[originally posted 5/17/2017]
One of the cool things that’s happened recently, and I’m showing my age by saying its recent, is that virtually every popular language now has some notion of continuations. This is super cool because scheduling work for “later” was, in the past, a lot more of a pain. In fact sometimes it was the secret sauce of how you kept things responsive. Like MFC having an easy-to-access idle infrastructure. That made a lot of things work. Good frameworks had affordances for deferred work because it wasn’t easy.
The trouble with continuations, however they are offered, is that they can create orchestration problems as easily as they solve them. For instance, over-production is a leading cause of pain when everything is a “future”, so these systems need some kind of pushback, whether it’s congestion control or something else. It’s far too easy to just keep producing new work.
Orchestration isn’t a new problem at all. While I was working on Edge it was often the most important source of performance improvements, or performance problems if you like, same thing. :) I think we can all agree that when you have a bunch of work to do it’s important to choose the right order to do that work. If you can easily defer pieces of it for “later”, without having to do all kinds on state capturing shenanigans manually, so much the better. The work you defer for later may be what enables you to get your (e.g.) UI ready in a reasonable amount of time.

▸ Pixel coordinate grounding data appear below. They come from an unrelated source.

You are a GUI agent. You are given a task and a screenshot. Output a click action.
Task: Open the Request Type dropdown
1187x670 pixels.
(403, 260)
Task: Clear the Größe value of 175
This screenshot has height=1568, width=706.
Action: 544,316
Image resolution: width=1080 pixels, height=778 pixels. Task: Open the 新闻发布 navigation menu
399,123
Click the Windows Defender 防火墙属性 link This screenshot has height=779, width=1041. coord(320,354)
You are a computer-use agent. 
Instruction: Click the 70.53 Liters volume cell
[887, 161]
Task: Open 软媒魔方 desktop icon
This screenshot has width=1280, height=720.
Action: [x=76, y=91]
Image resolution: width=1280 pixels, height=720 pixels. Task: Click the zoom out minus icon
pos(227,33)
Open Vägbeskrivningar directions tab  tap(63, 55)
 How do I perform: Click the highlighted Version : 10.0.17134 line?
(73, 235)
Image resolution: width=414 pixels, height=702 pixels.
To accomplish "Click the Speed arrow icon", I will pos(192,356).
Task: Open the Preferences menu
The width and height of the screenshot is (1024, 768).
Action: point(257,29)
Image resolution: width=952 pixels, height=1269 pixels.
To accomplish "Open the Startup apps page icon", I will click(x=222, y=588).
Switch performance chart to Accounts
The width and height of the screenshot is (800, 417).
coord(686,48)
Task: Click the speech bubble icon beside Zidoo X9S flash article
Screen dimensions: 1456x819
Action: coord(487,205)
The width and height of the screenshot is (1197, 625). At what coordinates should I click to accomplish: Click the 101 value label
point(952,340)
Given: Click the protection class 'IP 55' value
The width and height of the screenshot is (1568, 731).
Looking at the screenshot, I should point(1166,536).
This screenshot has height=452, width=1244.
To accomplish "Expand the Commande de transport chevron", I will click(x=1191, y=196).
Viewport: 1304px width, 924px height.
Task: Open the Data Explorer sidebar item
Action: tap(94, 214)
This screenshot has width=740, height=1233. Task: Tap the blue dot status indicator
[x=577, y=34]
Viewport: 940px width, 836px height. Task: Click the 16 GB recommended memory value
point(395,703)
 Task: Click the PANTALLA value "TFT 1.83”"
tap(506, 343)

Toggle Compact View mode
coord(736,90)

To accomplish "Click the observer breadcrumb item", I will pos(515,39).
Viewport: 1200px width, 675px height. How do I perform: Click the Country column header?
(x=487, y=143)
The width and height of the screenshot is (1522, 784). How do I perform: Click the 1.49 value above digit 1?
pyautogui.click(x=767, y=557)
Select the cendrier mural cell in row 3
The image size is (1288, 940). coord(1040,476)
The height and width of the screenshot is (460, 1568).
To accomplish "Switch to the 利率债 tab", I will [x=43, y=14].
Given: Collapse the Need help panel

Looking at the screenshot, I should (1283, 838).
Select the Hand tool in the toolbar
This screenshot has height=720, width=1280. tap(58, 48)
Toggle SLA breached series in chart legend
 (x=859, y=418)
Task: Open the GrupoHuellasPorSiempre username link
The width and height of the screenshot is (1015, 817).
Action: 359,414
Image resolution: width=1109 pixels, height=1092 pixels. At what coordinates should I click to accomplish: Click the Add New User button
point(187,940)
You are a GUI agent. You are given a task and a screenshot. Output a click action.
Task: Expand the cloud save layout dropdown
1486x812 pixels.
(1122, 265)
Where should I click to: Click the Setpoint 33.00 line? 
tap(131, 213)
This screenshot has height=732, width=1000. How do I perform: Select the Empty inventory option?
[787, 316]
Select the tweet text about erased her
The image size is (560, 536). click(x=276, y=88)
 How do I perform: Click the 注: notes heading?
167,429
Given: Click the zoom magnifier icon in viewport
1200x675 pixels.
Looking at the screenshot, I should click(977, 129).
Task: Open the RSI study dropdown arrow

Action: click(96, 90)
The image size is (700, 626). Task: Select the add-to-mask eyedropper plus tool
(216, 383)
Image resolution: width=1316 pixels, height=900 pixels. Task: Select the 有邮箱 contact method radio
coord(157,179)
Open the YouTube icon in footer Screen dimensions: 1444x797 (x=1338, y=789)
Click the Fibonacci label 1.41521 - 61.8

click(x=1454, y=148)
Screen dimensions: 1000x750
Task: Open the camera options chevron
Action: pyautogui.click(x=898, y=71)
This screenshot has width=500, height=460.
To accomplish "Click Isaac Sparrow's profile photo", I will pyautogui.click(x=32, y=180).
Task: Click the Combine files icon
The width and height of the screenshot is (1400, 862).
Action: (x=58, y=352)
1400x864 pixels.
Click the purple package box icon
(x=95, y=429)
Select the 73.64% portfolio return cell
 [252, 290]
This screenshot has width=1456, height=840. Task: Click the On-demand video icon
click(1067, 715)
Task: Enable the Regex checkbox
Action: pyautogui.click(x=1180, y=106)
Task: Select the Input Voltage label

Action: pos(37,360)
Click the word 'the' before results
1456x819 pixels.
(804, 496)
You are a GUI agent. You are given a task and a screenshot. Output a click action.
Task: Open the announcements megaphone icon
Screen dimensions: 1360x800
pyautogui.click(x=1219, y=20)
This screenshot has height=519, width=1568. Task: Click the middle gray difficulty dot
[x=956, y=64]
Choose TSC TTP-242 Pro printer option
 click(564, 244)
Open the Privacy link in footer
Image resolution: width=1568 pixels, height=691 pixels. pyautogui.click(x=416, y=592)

There are other good reasons to defer work, even if the work is on the critical path. Re-ordering work gives you the opportunity to properly manage your resources. This is no small effect. For instance suppose you’re doing operation “A” which uses a bunch of memory, while doing operation “A” you tend to produce work “B” that needs doing. The obvious way to handle this is to do the B as you encounter it, so maybe you get a pattern like this ABABABAB… This is fine and well if A and B tend to use the very same data structures, but what if they don’t? In that case deferring the work so you get AAABBB might be a fantastic thing to do — all your caches stay hot for A, then switch to B and stay hot for B.
Actually I said cache thinking of memory but it could just as easily be a disk cache we’re talking about, or any other resource that has locality issues, like disk itself, cache or no. If B tends to evict things from whatever cache that A tends to need then interleaving them is probably a very bad idea. But the reverse could also be true. Consider this: A1B1A2B2A3B3 — maybe that’s the best order because B1 tends to use the same resources as A1 and B1 will be very economical if done immediately after A1. But the reverse could also be true. A1A2A3B1B2B3 might be best after all.
Actually my favorite example was of this kind, the best pattern turned out to be A1A2A3B3B2B1… let me tell you that story very quickly.
Back when I was working on making “cvpack” faster, that’s the thing that de-duplicates debug information from various C++ compilands, my first strategy was to not actually write out all of the raw debug information from the linker just so that I could read it all back again, de-dupe it, and then write it out much smaller. That’s what used to happen: link->big foo.exe->cvpack->small foo.exe.. I changed the system so that cvpack ran as a post step in the linker and compressed directly from the linkers in-memory representation. That was a big help. But here’s what I found — the packer packed each segment the linker produced in the order that the linker produced them, that meant that if the linker produced an executable that was big enough to not fit in the disk cache (and this was 1993 so caches were smaller) then for sure LRU would make it so that, when the packer started, the first thing it wanted was not resident. I fixed this problem by packing the modules in the opposite order that the linker produced them, so whatever was hot would stay hot. This made a huge difference since most of the time most of the stuff was still mostly cached. Link1 Link2 Link3 Pack3 Pack2 Pack1…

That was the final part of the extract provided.